Żywica gromadziła się pod korą drzew oraz na jej powierzchni. Ta, która wypływała na zewnątrz pni, zastygała pod różnymi postaciami kropli i sopli. Żywica, która wypływała z drzew miała lepką konsystencję, w którą często wpadały owady, rośliny, czy krople wody. Takie zachowane w bursztynie ciała obce nazywane są inkluzjami. Kiedy drzewa obumierały, zawarta w nich żywica trafiała do gruntu, rzek i stopniowo ulegała różnym przemianom chemicznym i fizycznym. Pod wpływem tych wszystkich przemian, żywica twardniała i zamieniała się w bursztyn.
Bursztyn bałtycki to skamieniała żywica drzew iglastych. Drzew, które pokrywały lądy obecnie zajmowane przez Morze Bałtyckie i obecną Skandynawię. Dlatego właśnie z podpalonego bursztynu bałtyckiego wydobywa się aromat lasu.
Bursztyn od zawsze był uważany za kamień magiczny. Wykorzystywany był i nadal jest nie tylko do celów zdobniczych i użytkowych, ale także leczniczych. Do dziś panuje przekonanie, że bursztyn bałtycki leczy wiele chorób.
Ciekawe jest to, że choć powstał ponad 40 milionów lat temu, nadal zachodzą w nim procesy twardnienia, dlatego też posiadany przez nas bursztyn z czasem może ściemnieć i nabrać wyrazistego koloru.
Istnieje również wiele legend na temat powstania bursztynu. Jedną z najbardziej znanych jest legenda o Juracie.

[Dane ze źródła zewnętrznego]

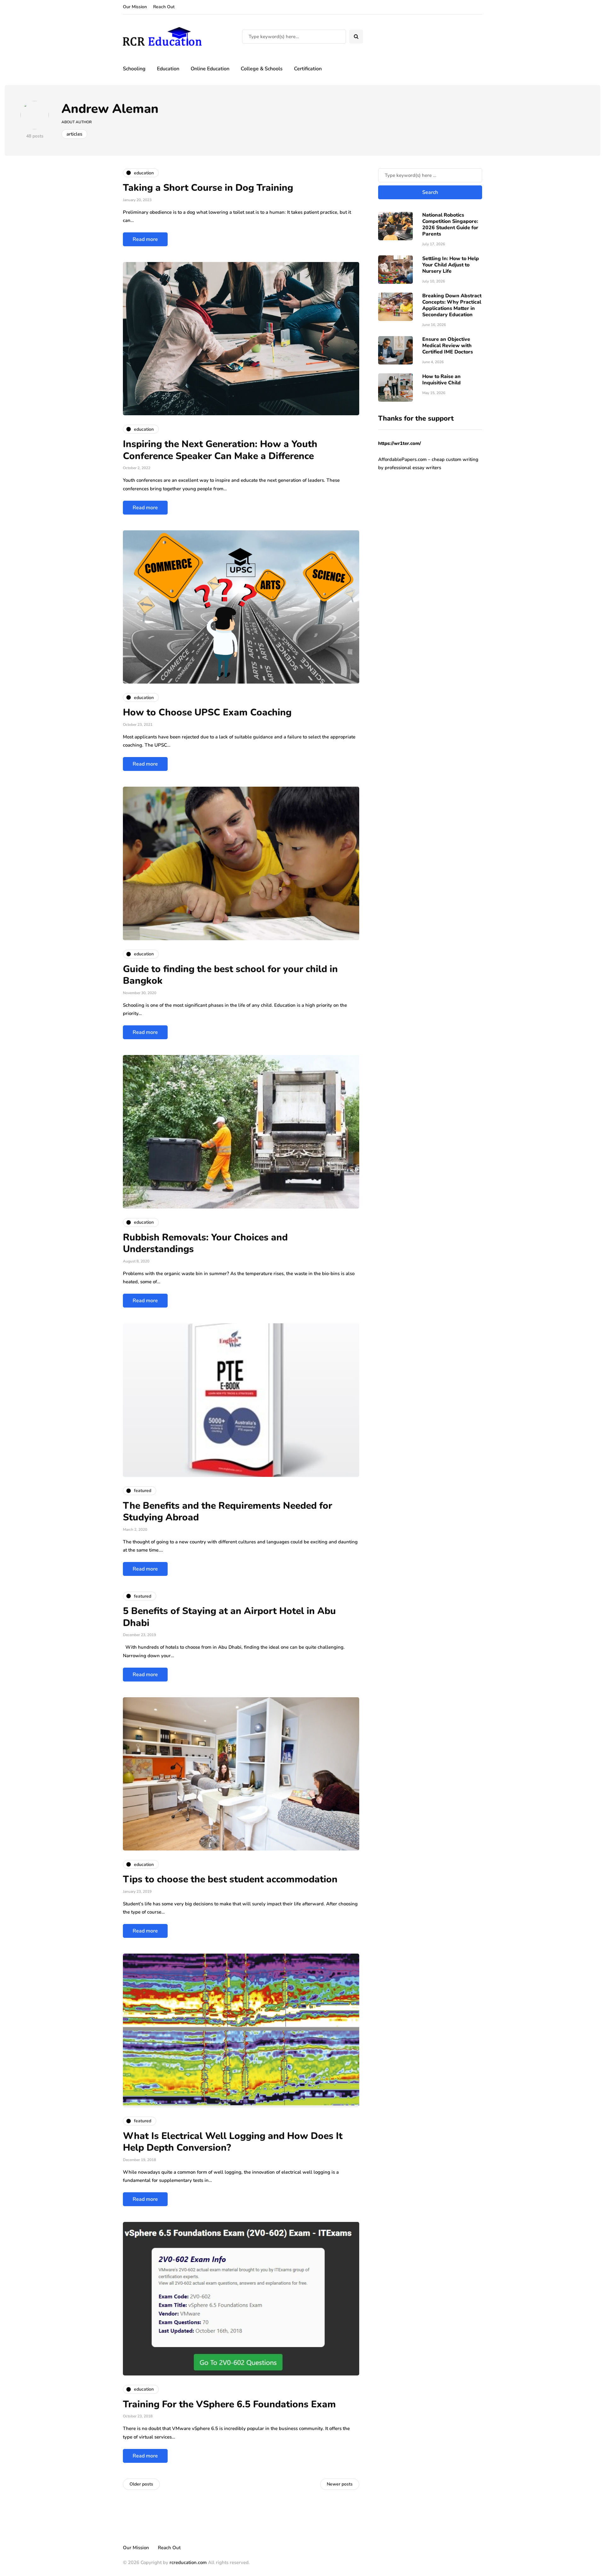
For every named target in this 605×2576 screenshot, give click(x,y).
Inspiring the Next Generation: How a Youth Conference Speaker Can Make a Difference (220, 450)
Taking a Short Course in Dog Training (208, 187)
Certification (308, 68)
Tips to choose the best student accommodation (230, 1879)
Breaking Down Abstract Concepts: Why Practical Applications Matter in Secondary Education (451, 305)
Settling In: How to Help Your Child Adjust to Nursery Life (450, 265)
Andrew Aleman (109, 108)
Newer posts (340, 2484)
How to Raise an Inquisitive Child (441, 379)
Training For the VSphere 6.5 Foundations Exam (229, 2404)
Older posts (141, 2484)
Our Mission (135, 7)
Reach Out (164, 7)
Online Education (210, 68)
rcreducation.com (188, 2562)
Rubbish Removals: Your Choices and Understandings (205, 1243)
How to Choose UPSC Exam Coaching (207, 712)
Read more (145, 239)
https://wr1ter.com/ (399, 443)
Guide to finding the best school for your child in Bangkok (230, 975)
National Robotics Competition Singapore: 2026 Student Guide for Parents (450, 224)
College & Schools (262, 68)
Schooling (134, 68)
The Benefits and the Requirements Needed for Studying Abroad (227, 1511)
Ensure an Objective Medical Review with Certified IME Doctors (447, 345)
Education (168, 68)
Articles (74, 134)
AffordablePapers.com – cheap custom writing (428, 459)
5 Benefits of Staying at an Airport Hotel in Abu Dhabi (229, 1617)
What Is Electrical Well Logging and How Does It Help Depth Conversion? (233, 2142)
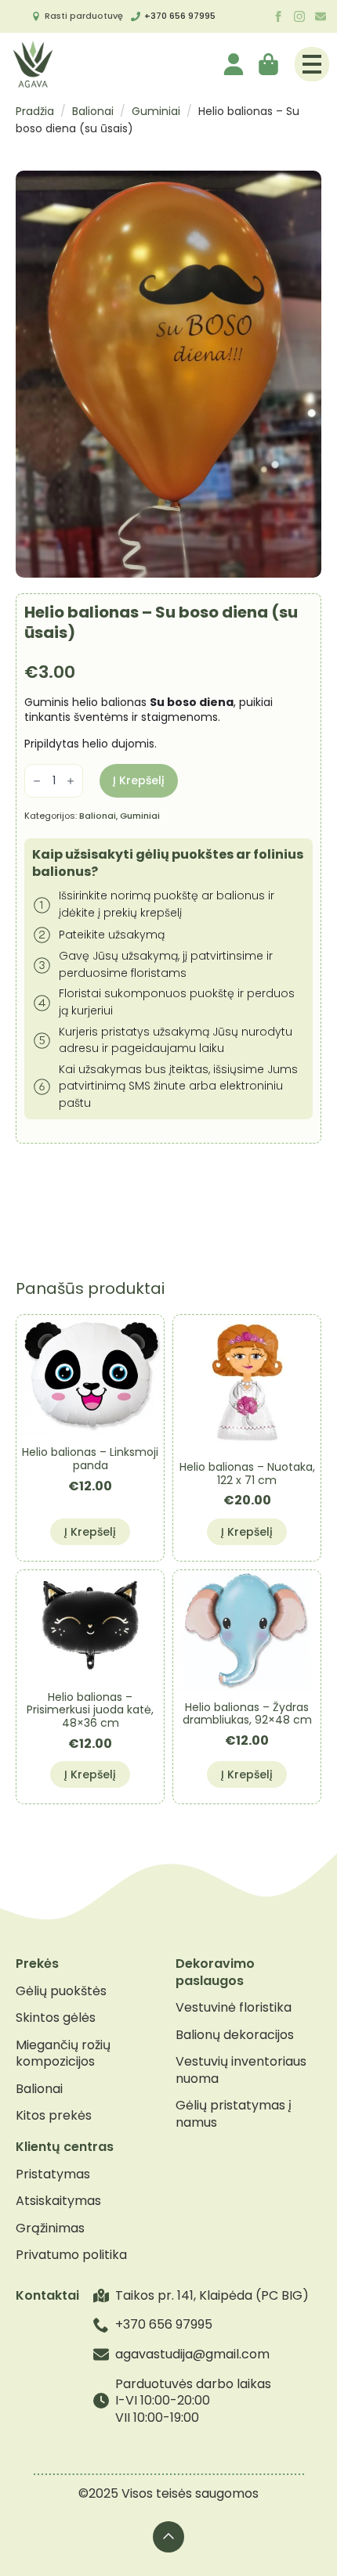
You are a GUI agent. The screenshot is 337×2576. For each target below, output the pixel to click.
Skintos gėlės (56, 2018)
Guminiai (156, 111)
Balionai (93, 111)
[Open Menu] (312, 64)
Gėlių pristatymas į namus (234, 2114)
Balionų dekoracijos (235, 2035)
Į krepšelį (139, 780)
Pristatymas (53, 2174)
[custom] (320, 16)
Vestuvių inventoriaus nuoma (241, 2070)
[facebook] (278, 16)
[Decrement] (36, 780)
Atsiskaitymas (58, 2201)
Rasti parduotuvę (84, 15)
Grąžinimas (50, 2228)
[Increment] (70, 780)
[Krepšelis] (269, 64)
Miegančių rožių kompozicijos (63, 2053)
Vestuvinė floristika (234, 2007)
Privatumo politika (71, 2255)
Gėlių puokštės (61, 1991)
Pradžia (35, 111)
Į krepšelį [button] (90, 1532)
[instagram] (299, 16)
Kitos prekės (54, 2115)
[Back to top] (168, 2537)
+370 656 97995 (180, 15)
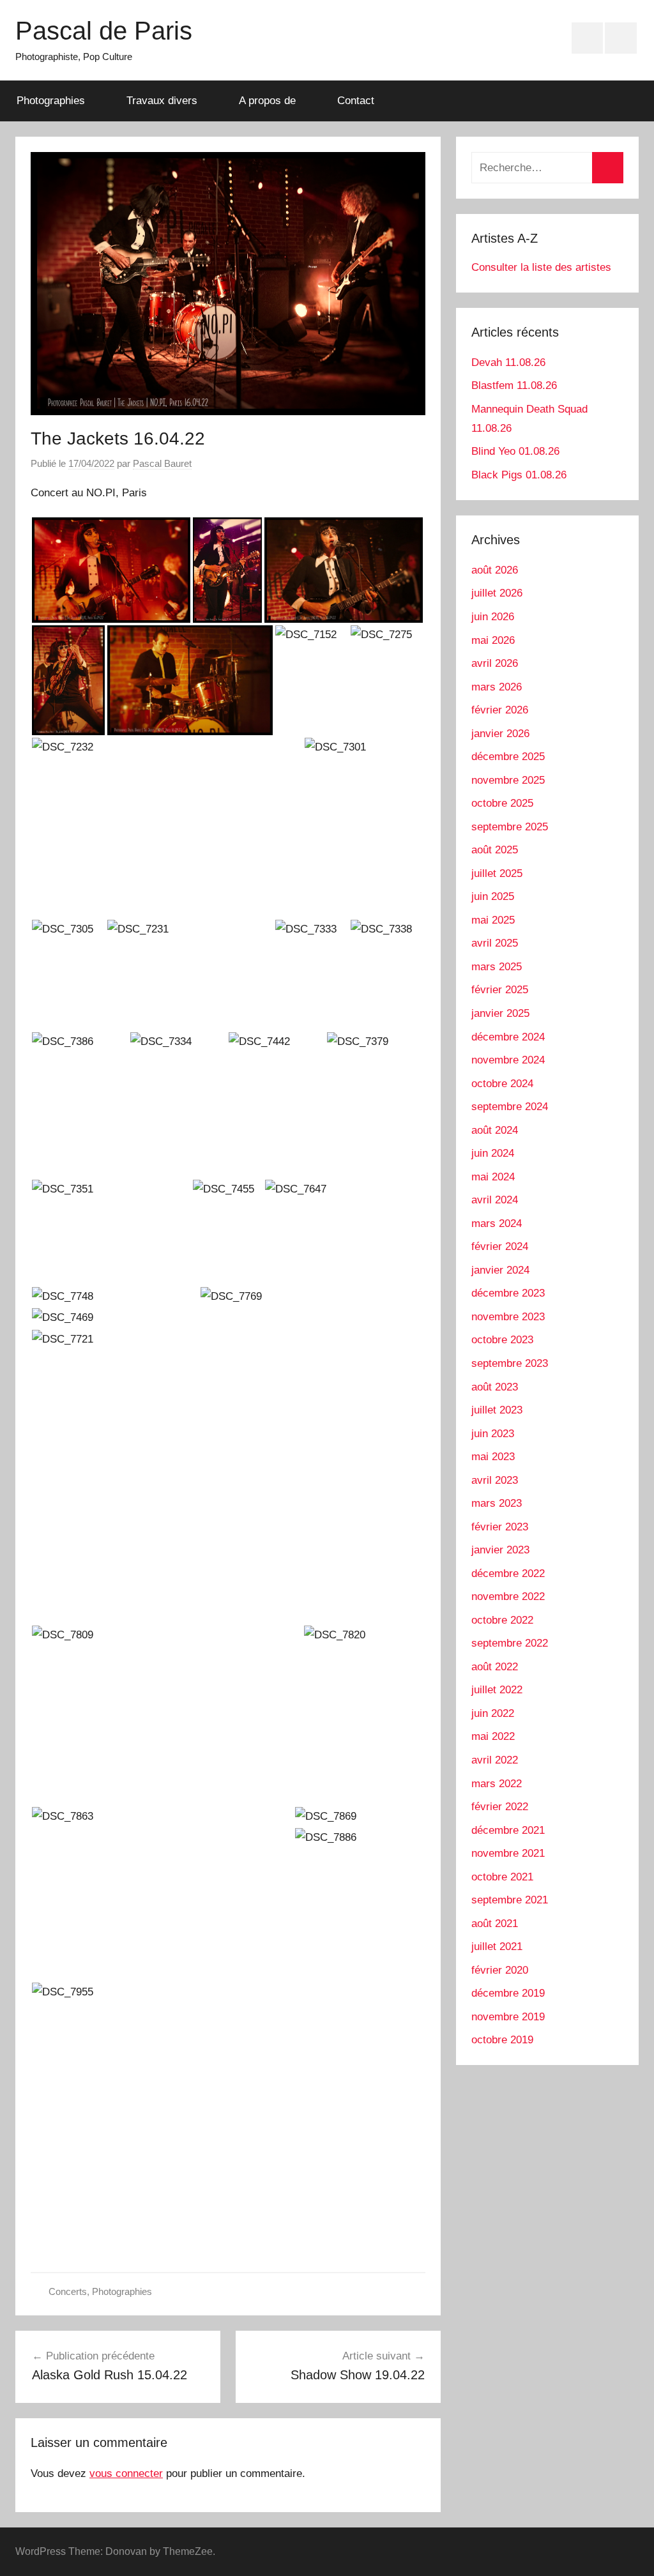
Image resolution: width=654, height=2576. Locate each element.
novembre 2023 (508, 1317)
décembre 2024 (508, 1037)
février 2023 (499, 1527)
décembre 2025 (508, 757)
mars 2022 (496, 1784)
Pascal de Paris (103, 31)
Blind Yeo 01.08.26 (515, 451)
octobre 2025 (502, 803)
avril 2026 (494, 663)
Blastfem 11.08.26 (514, 385)
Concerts (68, 2291)
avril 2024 (494, 1200)
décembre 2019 (508, 1993)
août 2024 (494, 1130)
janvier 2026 (500, 734)
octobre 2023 (502, 1340)
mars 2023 (496, 1503)
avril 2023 (494, 1480)
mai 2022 (493, 1736)
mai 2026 (493, 640)
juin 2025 (492, 896)
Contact (355, 101)
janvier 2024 (500, 1270)
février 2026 (499, 710)
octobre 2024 (502, 1084)
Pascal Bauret (162, 463)
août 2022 (494, 1667)
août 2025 (494, 850)
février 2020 (499, 1970)
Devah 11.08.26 (508, 362)
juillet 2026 (496, 593)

Dawno temu, na dnie Morza Bałtyckiego, wznosił się bursztynowy pałac. Mieszkała w nim Jurata (królowa Morza Bałtyckiego). Była władczynią wszystkich morskich stworzeń. Swoich podwodnych podwładnych otaczała miłością i troską. Jurata była dobra nie tylko dla stworzeń morskich, ale również dla ludzi. Szczególnie przychylna była rybakom, którym pozwalała łowić ryby żyjące w Bałtyku. Dobroć Juraty dla rybaków zakończyła się z chwilą, gdy dowiedziała się, że młody rybak codziennie zarzuca sieci i łowi ogromne ilości ryby. Królowa postanowiła ukarać rybak. Nakazała rusałkom oczarować rybaka swym śpiewem, zwabić go na głęboką wodę, a następnie utopić. Jednak plan Juraty zmienił się, gdy ujrzała młodego rybaka. Królowa zakochała się od pierwszego wejrzenia. Zakochani spotykali się każdego wieczoru nad brzegiem morza, niestety ich szczęście nie trwało długo. Zazdrosny o piękną Juratę, władca piorunów Perkun rozbił piorunem bursztynowy zamek i zabił królową. Zemsta dosięgła również rybaka, który został przykuty łańcuchami do podmorskiej skały. Mówi się, że gdy na Bałtyku szaleje sztorm to wiatr niesie ku lądowi jęki rybaka, a fale wyrzucają na brzeg kawałki bursztynu (szczątki pałacu Juraty).